Doté d’un casting ambitieux pour un premier film, La mécanique de l’ombre joue sans complexe l’immersion dans un genre, le thriller d’espionnage. Soit la descente aux enfers d’un comptable au chômage qu’on charge de transcrire des écoutes téléphoniques. Tout est là : les zones d’ombre sur la nature du travail, l’identité de l’employeur, un voile levé sur les méthodes pour le moins expéditives des barbouzes au service d’élites ivres de pouvoir et accrocs aux enquêtes d’opinion.


Les partis pris esthétiques sont à saluer : pour contrer les inévitables fuites liées aux nouvelles technologies, on recourt à la machine à écrire ; et tout le décorum qui l’accompagne est raccord sur ce refus du glamour ou des gadgets inhérents au film d’espionnage. Un casque, une machine, un appartement décati et des contacts réduits à l’essentiel suffisent à poser une ambiance, une mécanique qui, comme de bien entendu, ne va pas tarder à se gripper.

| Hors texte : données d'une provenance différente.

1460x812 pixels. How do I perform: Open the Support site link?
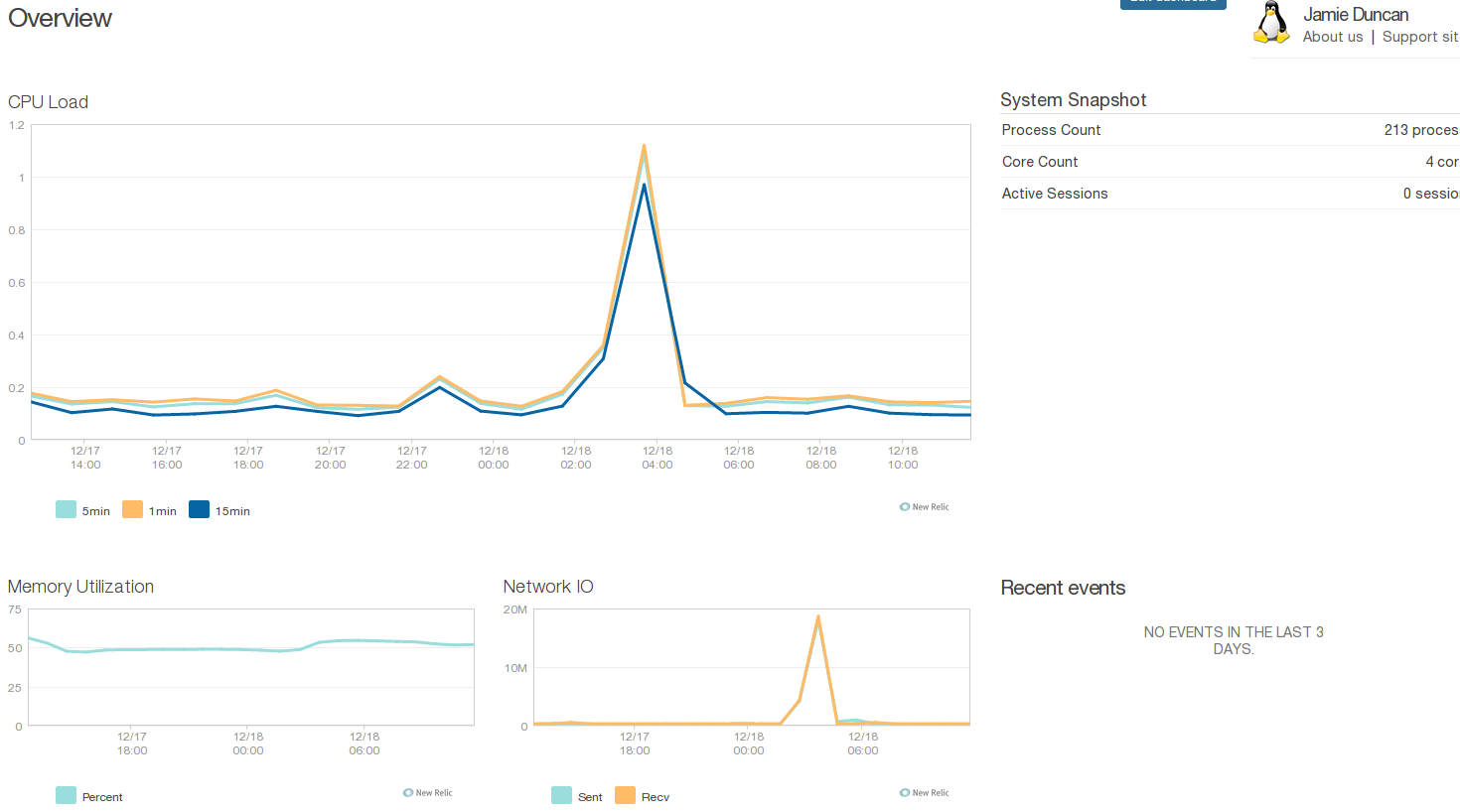click(x=1419, y=37)
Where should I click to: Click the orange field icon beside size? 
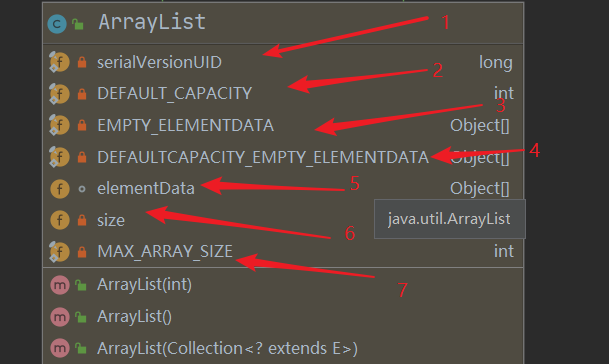pos(60,220)
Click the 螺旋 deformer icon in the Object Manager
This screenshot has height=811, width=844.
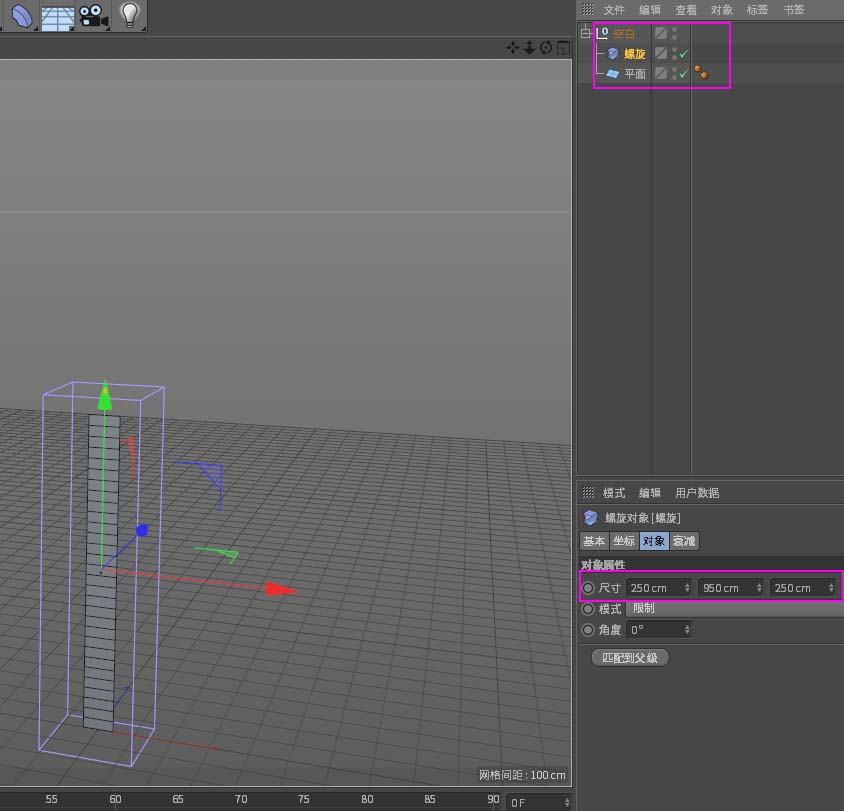coord(613,54)
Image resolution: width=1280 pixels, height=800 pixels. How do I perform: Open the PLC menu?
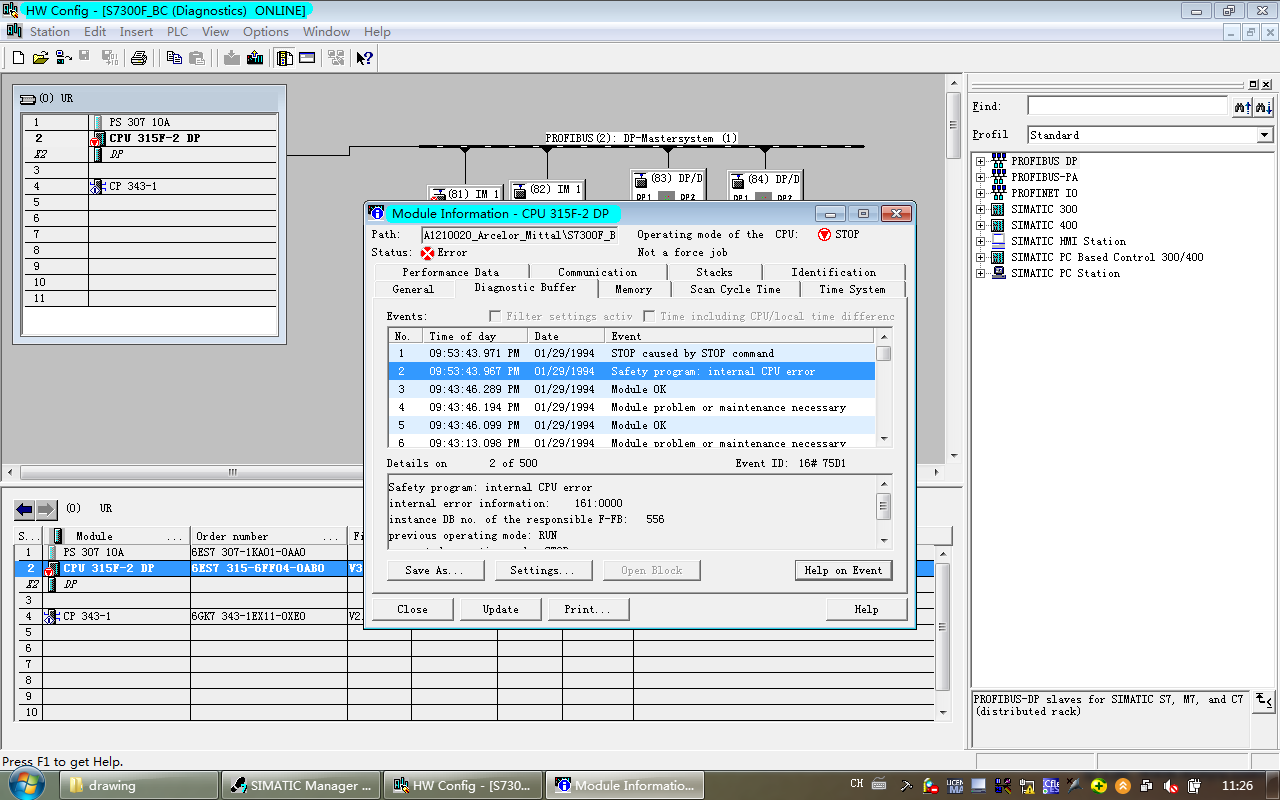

Chaque comédien joue sa partition comme avec ses atouts : Cluzet, gentiment hagard, Podalydès glaçant à souhait, Abkarian toujours prêt à exploser et Bouajila insaisissable.
L’étouffement inhérent au thriller est essentiellement rendu par des intérieurs étouffants et des atmosphères obscures, le personnage se contentant de varier les enfermements : chez lui, dans cet appartement ou lors des réunions des alcooliques anonymes qui elles-mêmes ne semble pas vraiment contribuer à son épanouissement. Au risque de provoquer un peu l’ennui, malgré un format court.


C’est donc sur cette idée que Thomas Kruithof décape le plus possible les éléments extérieurs à l’entourage direct de son protagoniste, dont les enjeux sont pourtant essentiels. Qu’il s’agisse d’un manque de moyen ou d’un parti pris, l’idée est plutôt bonne, le point de vue forcément limité nous contraignant à partager l’étouffement et la perte de repères. A quelques abus près (les gros plans des bandes des cassettes ou de l’impression de la machine à écrire, éculés et redondants), sa mise en scène est de bonne facture.


L’effet indésirable qui en découle néanmoins est le caractère hautement improbable de toute cette intrigue : on distille à l’envi certains indices, et l’on s’arrête lorsqu’on ne sait plus trop comment en expliquer d’autres (Spoils : on n’explique pas comment on a pu faire des écoutes à la DGSI, ni les raisons pour lesquelles le personnage d’Abkarian a agi après son exclusion)… Plus le récit progresse, moins convaincants sont ses développements et la surenchère qu’ils occasionnent pour nous donner à voir une « mécanique implacable » tourne un peu à vide.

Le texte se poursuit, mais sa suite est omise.